**Problems to solve:**
1) In the earnings call excerpt, which firm is Arun Seshadri listed with?
2) Reproduce the records, requests included, starting with the line that contains "You are a computer-use" and going on through the end of the records. Increase every coordinate in the answers by 5, and leave the pictures out.

**Excerpt:**
* * * * * * *
Yes, on the price increases that's really more just business as usual. It's operational discipline basically. So we do a review there and we've done these in the past, so I would tell you that. And then just where we're going with churn, certainly we're doing a lot to trying to lock down the base. Mix certainly helps over time just as you have fewer of the lower end customers as a proportionate of the total, but don't see the pressure on that lower end lighting up anytime soon. So that will certainly a pressure point, but we're looking to get it down from the levels that we saw this quarter.

Arun Seshadri - Credit Suisse AG

Okay. Thanks. And then as far as – so if it was business as usual on the pricing increases, then can you talk about sort of what the factors were and sort of why business services churn spiked a little?

Bradley A. Ferguson

Its business as usual for procedure but certainly the implication is that there could be some increased churn because of it. But we do have – you create more value by doing it then the small amount of churn that you might prompt.
* * * * * * *
**Recorded information:**
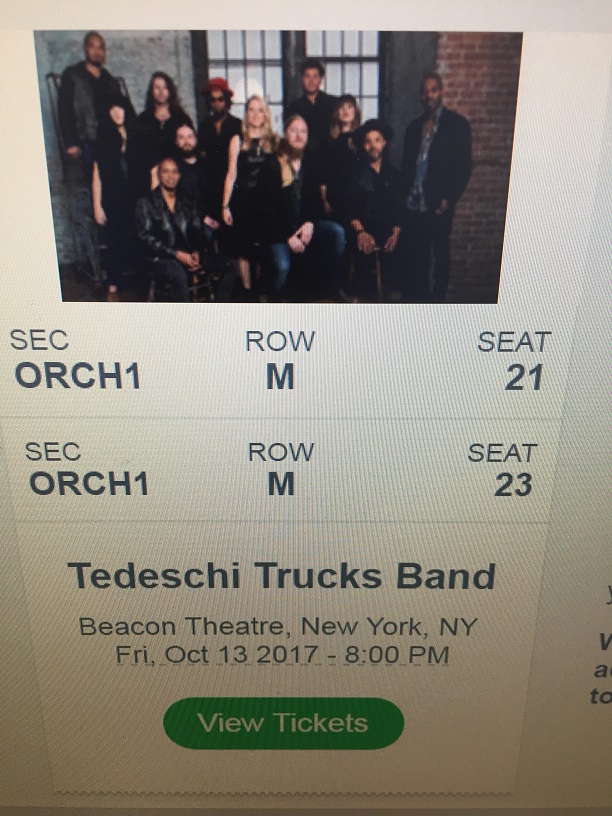Click the SEC label on the second ticket row
This screenshot has height=816, width=612.
click(53, 451)
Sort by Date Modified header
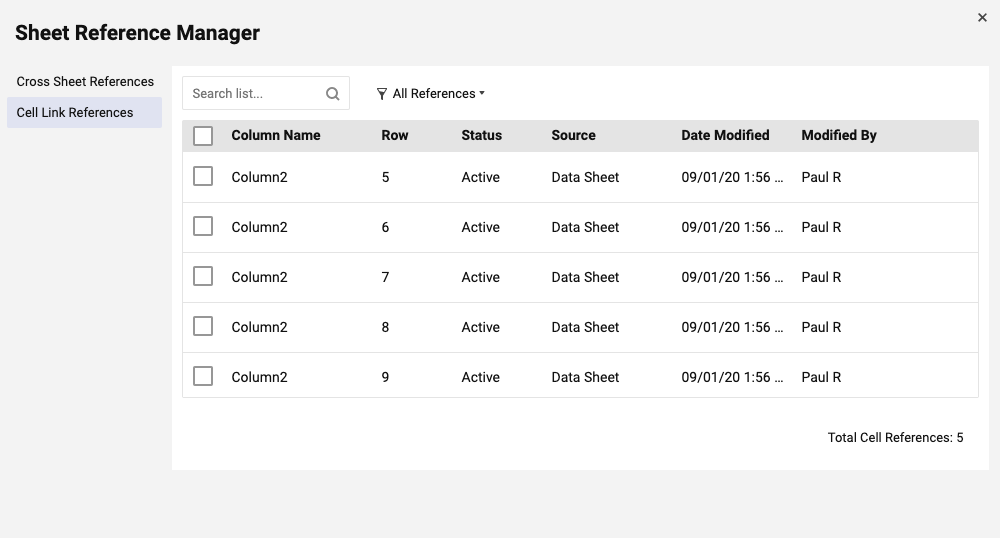Screen dimensions: 1000x538 click(x=725, y=136)
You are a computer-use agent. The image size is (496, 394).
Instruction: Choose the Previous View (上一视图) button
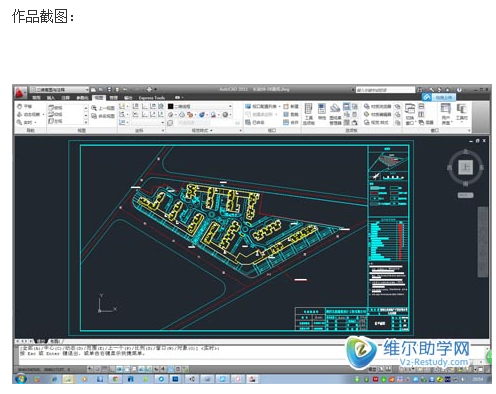(103, 108)
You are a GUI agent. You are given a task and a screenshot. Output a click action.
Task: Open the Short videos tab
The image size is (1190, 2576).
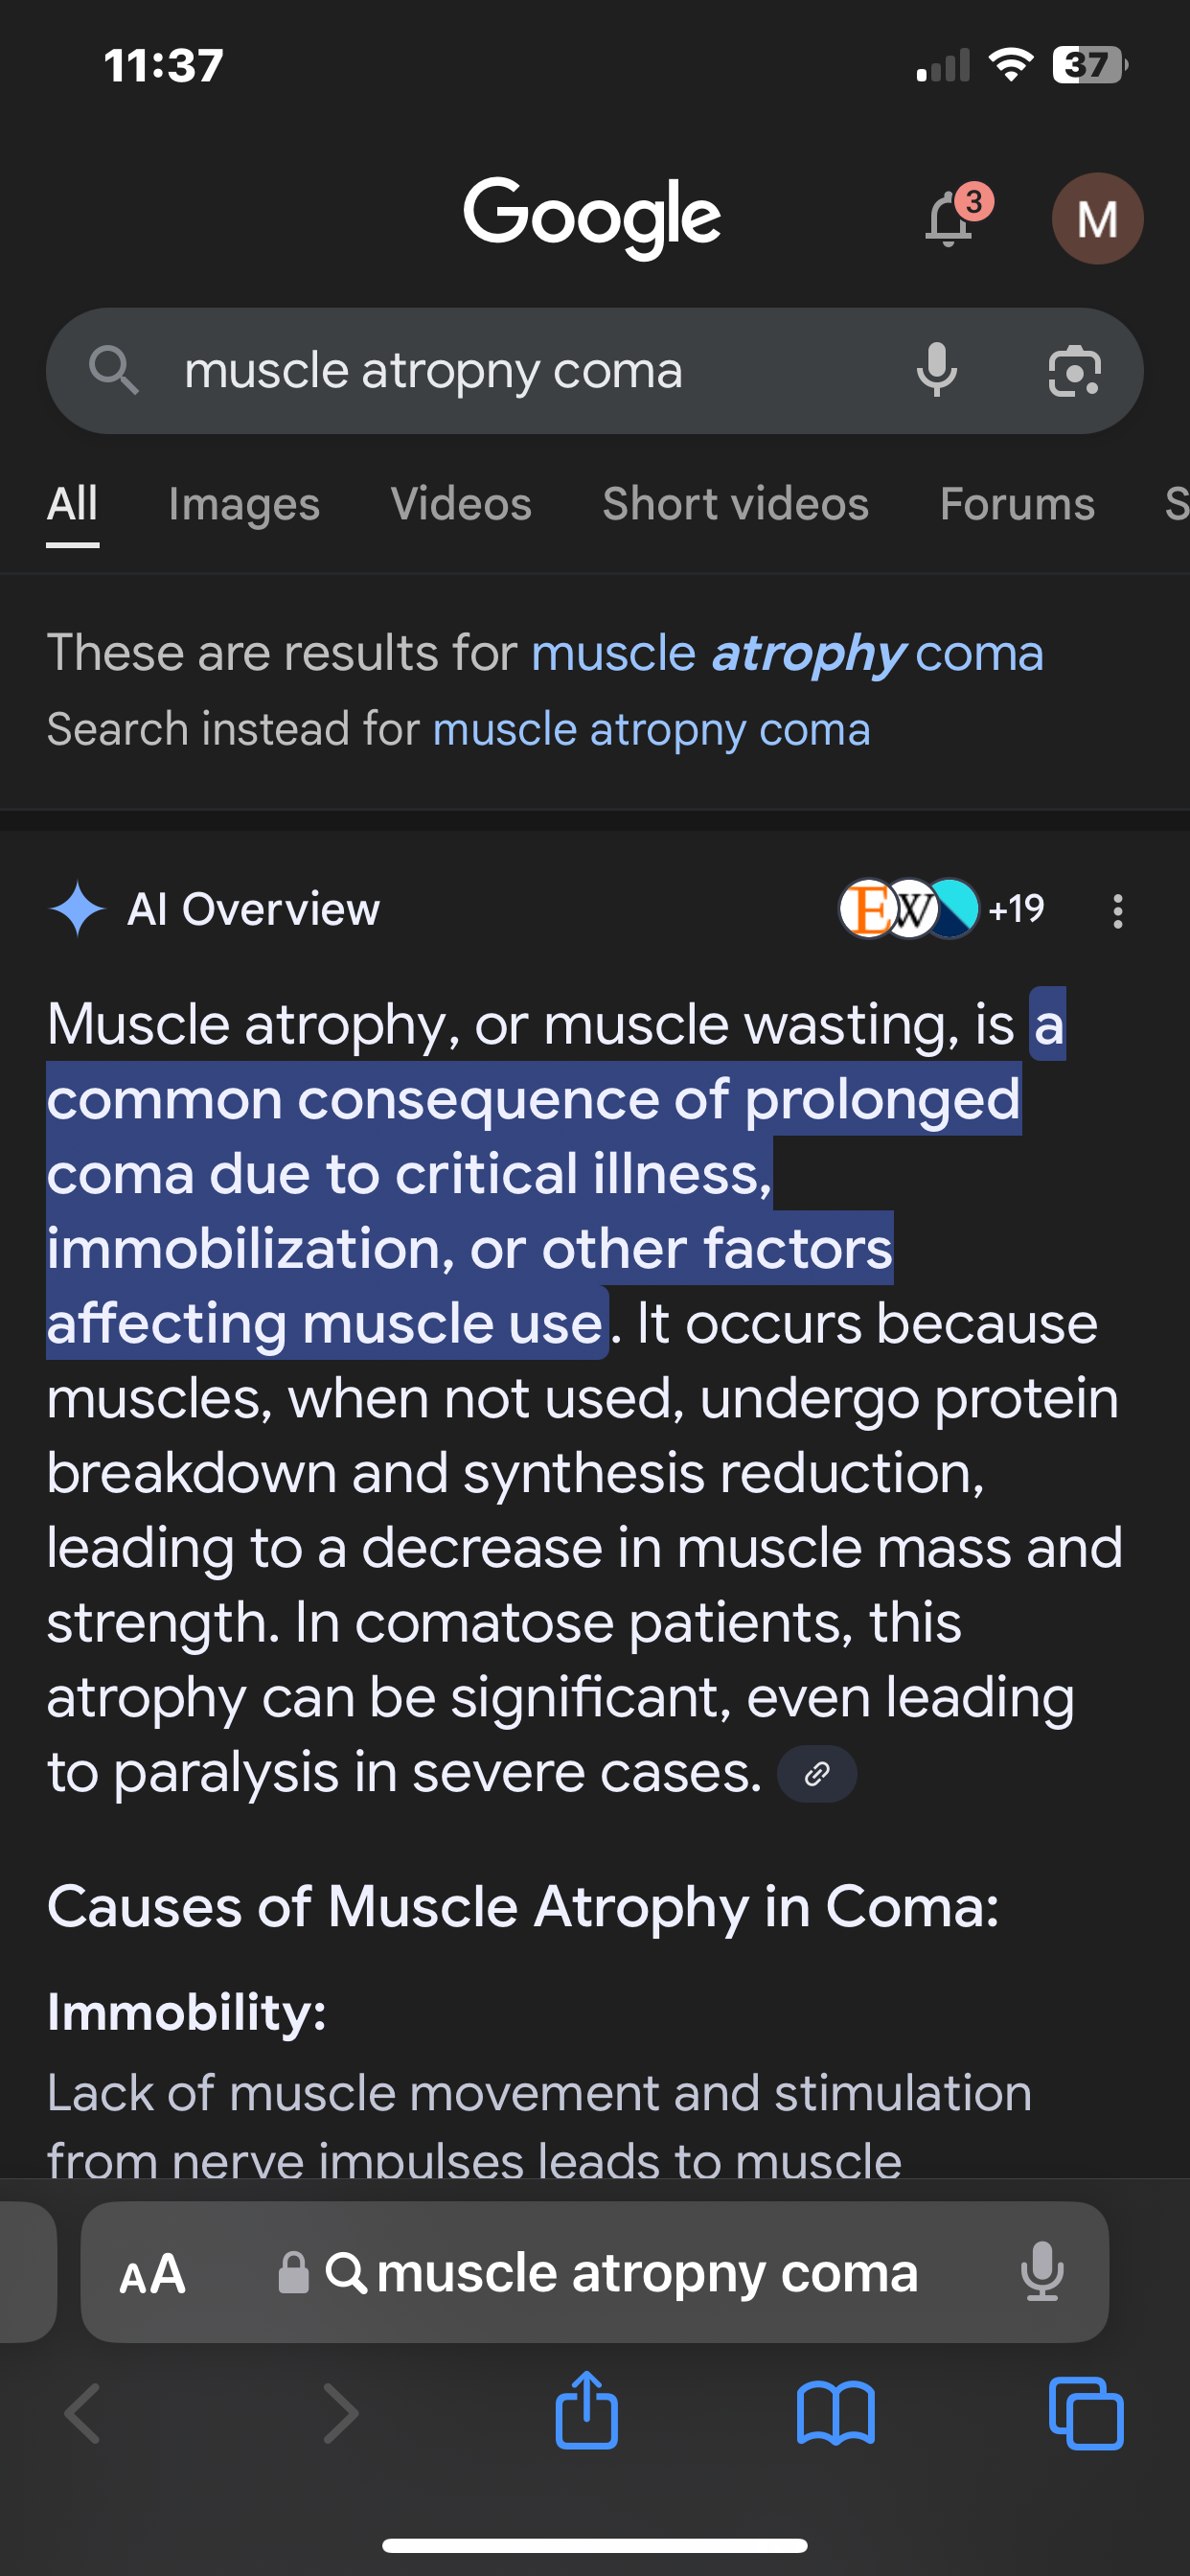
* * * * * * *
**Solved problems:**
1) Credit Suisse AG

2)
You are a computer-use agent. The image size is (496, 394).
Instruction: Choose the Previous View (上一视图) button
(108, 113)
You are a GUI agent. You are given a task and a screenshot. Output a click action.
Task: Open the Short videos tab
The image size is (1190, 2576).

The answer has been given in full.